SUMMARY/ABSTRACT The goal of the proposed research is to define and characterize the long double-stranded RNA (dsRNA) encoded and expressed in animals, including humans, and the proteins that bind, modify, and process this dsRNA. A key, health-related, focus is how this endogenous dsRNA is discriminated from the long viral dsRNA that is recognized as foreign to trigger an innate immune response. Recent studies show that in both vertebrates and invertebrates, the RNA editing enzymes called Adenosine deaminases that act on RNA, or ADARs, deaminate endogenous dsRNA so that it will not trigger an aberrant immune response. The mechanism by which ADARs, and the editing sites they create, preclude activation of an innate immune response is unclear, and the proposed research is designed to fill this gap in knowledge. Using genetic screens and molecular approaches, the model organism C. elegans will be used to discover RNAs and proteins that lead to an immune response in strains lacking ADARs; biochemical approaches will be used to provide in-depth mechanistic insights. While mammals use the interferon pathway to mount an antiviral response, invertebrates lack this pathway, and instead, use RNA interference (RNAi) in antiviral defense. The enzyme Dicer is key to the antiviral RNAi pathway and is essential for cleaving viral dsRNA during the invertebrate immune response. Our prior in vitro studies indicate Dicer's helicase domain recognizes the ends of viral dsRNA as “nonself”, or foreign, and the proposed studies are designed to test this in vivo. The helicase domain of invertebrate Dicers is a fascinating molecular motor, and biochemistry, transient kinetic analyses, and structural biology, will be used to understand how it coordinates dsRNA cleavage, and ultimately passes small RNA products to downstream factors that enable gene silencing by the RNAi pathway. Modulation of Dicer's activity by accessory factors that interact with the helicase domain will be investigated. Differences in activities of the helicase domain of human Dicer and invertebrate Dicers will be explored to understand how this enzyme evolved as the immune pathways of vertebrates and invertebrates diverged.

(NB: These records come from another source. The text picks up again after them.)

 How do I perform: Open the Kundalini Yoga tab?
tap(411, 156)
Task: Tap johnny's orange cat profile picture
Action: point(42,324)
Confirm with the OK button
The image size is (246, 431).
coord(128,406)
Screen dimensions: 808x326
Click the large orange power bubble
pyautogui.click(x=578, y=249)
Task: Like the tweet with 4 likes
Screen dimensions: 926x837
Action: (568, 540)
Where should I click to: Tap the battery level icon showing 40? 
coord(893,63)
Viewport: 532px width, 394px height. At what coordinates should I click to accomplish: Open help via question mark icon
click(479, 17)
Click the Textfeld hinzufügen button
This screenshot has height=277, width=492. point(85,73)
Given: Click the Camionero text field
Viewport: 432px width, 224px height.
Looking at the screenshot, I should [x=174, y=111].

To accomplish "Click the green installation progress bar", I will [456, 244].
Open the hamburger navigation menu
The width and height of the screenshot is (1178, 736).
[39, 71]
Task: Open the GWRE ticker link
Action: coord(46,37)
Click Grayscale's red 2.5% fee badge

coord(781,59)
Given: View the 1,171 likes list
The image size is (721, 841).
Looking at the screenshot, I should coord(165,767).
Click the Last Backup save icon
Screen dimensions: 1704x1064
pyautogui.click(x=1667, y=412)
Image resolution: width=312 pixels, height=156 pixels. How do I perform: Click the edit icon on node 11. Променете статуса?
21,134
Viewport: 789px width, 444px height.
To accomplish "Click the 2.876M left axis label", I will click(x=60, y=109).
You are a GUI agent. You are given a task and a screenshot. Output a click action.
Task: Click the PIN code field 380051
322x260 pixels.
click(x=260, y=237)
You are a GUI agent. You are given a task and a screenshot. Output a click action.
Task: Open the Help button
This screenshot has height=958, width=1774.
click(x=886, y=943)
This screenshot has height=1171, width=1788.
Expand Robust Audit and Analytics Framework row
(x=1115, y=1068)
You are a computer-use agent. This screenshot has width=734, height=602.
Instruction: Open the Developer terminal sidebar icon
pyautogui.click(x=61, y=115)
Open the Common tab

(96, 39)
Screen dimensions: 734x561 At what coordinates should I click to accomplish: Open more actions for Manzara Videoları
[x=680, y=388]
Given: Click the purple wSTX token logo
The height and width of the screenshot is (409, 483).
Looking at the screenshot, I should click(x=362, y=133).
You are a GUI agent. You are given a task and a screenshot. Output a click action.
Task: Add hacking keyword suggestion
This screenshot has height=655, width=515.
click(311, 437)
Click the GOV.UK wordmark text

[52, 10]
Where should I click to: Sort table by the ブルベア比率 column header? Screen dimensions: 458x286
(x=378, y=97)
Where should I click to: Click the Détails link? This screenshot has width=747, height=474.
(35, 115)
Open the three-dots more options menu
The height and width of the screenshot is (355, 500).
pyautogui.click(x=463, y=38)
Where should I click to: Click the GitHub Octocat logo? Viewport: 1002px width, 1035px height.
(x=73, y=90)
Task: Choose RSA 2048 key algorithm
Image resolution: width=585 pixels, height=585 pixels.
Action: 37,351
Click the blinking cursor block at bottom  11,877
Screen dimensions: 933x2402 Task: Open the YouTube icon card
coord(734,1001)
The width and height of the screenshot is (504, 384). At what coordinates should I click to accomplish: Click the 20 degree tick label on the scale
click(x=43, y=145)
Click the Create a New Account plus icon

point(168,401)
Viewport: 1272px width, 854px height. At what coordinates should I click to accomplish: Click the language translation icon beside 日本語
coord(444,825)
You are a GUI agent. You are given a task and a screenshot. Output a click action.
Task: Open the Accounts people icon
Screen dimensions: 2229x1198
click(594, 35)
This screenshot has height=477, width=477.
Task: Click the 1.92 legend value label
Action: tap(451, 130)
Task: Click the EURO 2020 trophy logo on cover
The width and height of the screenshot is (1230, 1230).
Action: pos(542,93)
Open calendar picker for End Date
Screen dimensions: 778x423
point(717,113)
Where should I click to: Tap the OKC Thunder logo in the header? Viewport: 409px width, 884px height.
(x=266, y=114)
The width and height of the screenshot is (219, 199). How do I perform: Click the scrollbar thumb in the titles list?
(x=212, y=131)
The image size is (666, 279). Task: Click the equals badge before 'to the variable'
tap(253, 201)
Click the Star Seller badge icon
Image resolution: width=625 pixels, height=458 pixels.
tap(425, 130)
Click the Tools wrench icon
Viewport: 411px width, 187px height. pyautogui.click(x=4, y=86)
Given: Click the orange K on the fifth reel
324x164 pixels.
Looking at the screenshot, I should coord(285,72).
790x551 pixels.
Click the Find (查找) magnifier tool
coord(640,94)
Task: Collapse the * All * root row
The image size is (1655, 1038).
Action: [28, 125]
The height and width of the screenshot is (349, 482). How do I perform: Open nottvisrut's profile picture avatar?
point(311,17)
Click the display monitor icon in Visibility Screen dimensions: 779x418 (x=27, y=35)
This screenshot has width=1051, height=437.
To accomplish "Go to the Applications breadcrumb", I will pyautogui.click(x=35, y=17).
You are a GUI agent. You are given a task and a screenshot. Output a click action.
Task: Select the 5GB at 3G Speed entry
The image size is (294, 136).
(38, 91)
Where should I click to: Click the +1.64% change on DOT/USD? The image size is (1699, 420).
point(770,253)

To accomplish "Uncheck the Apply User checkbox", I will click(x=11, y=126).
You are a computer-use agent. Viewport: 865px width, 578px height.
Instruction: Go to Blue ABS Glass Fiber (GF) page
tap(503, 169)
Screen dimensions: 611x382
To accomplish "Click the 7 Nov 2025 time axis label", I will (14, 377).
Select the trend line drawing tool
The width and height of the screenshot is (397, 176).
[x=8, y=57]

摘要/摘要 拟议研究的目标是定义和表征长双链 RNA (dsRNA) 编码的 并在包括人类在内的动物中表达，以及结合、修饰和加工该 dsRNA A key 的蛋白质。 与健康相关，重点是如何将这种内源性 dsRNA 与已识别的长病毒 dsRNA 区分开来 最近的研究表明，在脊椎动物和无脊椎动物中， RNA 编辑酶（称为腺苷脱氨酶）作用于 RNA（或 ADAR），使内源性脱氨 dsRNA，使其不会触发异常的免疫反应 ADAR 的机制以及编辑。 他们创建的位点，阻止先天免疫反应的激活尚不清楚，拟议的研究是 旨在利用遗传筛选和分子方法填补这一知识空白，模型生物 C. 线虫将被用来发现 RNA 和蛋白质，从而在缺乏 ADAR 的菌株中产生免疫反应； 当哺乳动物使用干扰素时，生化方法将用于提供深入的机制见解。 产生抗病毒反应的途径，无脊椎动物缺乏该途径，而是使用 RNA 干扰 (RNAi) 抗病毒防御中的酶 Dicer 是抗病毒 RNAi 途径的关键，对于裂解至关重要。 我们之前的体外研究表明 Dicer 的解旋酶结构域。 将病毒 dsRNA 的末端识别为“非自身”或外源，拟议的研究旨在测试这一点 无脊椎动物 Dicers 的解旋酶结构域是一种令人着迷的分子马达，并且在生物化学中是短暂的。 动力学分析和结构生物学将用于了解它如何协调 dsRNA 切割，以及 最终将小RNA产物传递给下游因子，从而通过RNAi途径实现基因沉默。 将研究与解旋酶结构域相互作用的辅助因子对 Dicer 活性的调节。 将探索人类 Dicer 和无脊椎动物 Dicer 解旋酶结构域活性的差异 了解这种酶如何随着脊椎动物和无脊椎动物的免疫途径的分歧而进化。